The second data is packet data.

Preferably, the timing controller includes a packet data generation unit for converting and outputting the first data into a packet data form.

Preferably, the packet data includes information at the time point at which the second data is loaded from the source driver to the display panel.

Preferably, the timing controller includes a phase locked loop that receives an internally generated clock signal, and delays it to output n clock signals having different phases.

An LCD device according to another embodiment of the present invention includes a timing controller and a plurality of source drivers.

The timing controller receives first data applied from the outside and outputs clock signals and second data to display the first data.

The source drivers receive an output signal of the timing controller, convert the analog signal into analog data, and output the analog signal to the display panel.

The clock signals and the second data are transmitted through the first signal line unit connecting the timing controller and the source driver in a point-to-point manner.

The second data is transmitted in the form of packet data.

The clock signal may be embedded in the second data and output.

DETAILED DESCRIPTION In order to fully understand the present invention, the operational advantages of the present invention, and the objects achieved by the practice of the present invention, reference should be made to the accompanying drawings which illustrate preferred embodiments of the present invention and the contents described in the drawings.

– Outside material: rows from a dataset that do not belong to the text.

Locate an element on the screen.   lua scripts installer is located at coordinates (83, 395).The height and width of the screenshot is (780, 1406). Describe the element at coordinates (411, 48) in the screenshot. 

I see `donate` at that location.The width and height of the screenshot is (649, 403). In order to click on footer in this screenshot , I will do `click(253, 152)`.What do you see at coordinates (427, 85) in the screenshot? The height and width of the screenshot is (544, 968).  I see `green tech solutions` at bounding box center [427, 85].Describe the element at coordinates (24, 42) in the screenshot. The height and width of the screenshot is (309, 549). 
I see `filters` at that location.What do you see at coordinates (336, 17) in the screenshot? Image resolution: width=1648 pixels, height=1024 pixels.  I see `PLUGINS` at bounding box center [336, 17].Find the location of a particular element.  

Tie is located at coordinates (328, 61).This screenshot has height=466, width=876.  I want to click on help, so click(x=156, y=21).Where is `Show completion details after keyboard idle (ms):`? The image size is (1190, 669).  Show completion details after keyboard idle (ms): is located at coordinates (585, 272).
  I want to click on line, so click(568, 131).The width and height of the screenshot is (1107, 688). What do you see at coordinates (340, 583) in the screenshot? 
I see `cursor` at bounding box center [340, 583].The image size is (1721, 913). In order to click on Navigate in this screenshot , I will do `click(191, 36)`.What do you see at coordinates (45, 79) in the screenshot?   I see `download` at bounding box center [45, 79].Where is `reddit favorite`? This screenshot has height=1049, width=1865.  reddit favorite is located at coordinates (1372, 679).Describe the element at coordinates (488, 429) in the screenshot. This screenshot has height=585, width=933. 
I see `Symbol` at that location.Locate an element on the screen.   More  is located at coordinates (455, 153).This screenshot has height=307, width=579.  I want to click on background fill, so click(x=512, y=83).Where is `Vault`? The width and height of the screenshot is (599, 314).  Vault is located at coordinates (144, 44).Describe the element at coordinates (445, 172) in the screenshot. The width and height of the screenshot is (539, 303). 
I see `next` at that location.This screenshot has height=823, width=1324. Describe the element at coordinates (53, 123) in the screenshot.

Hereinafter, exemplary embodiments of the present invention will be described in detail with reference to the accompanying drawings. Like reference numerals in the drawings denote like elements.

3A is a diagram illustrating an LCD device according to an embodiment of the present invention.

In FIG. 3A, a case in which six source drivers are provided is illustrated as an example, and it will be apparent that a plurality of other source drivers may be provided.

Referring to FIG. 3A, a liquid crystal display (LCD) device 300 according to an embodiment of the present invention may include a timing controller (TCON) 310 and a plurality of source drivers (SDs) 361. To 366).

The timing controller 310 receives the first data D1 from an external host system 315, adjusts a position and a time point at which the first data D1 is to be displayed, and adjusts the second data D2. Output to source drivers 361 to 366. Here, the external host system 315 may be a personal computer (PC), a graphics card, a graphic processing apparatus of a TV, or the like.

The timing controller 310 may internally include a clock (CLOCK) 317, a phase locked loop (PLL) 319, a controller and a buffer memory unit 311, and a packet data generator ( A packet data generator 320 and a data transmitter 330.

The clock 317 generates a clock signal CLK having a predetermined frequency. Here, the generation time of the predetermined frequency and the clock signal is determined according to the control of the controller and the buffer memory unit 311.

The phase locked loop 319 receives a clock signal generated from the clock 317 and outputs a plurality of clock signals 350 having a phase difference to the plurality of source drivers, respectively. Accordingly, the plurality of clock signals output from the phase locked loop 319 have different phases. Here, the phase locked loop 319 may be provided inside the clock 317 or may be provided outside. 3A illustrates a case where the phase locked loop 319 is provided outside the clock 317 as an example.

The control unit and the buffer memory unit 311 receive the first data D1 and various control signals from the host system 315. Then, the first data D1 is temporarily stored, and a time point, a position (address), etc. of the first data D1 are determined according to the control signal. Here, the various control signals are the horizontal synchronizing signal HSYNC, the vertical synchronizing signal VSYNC, and the like.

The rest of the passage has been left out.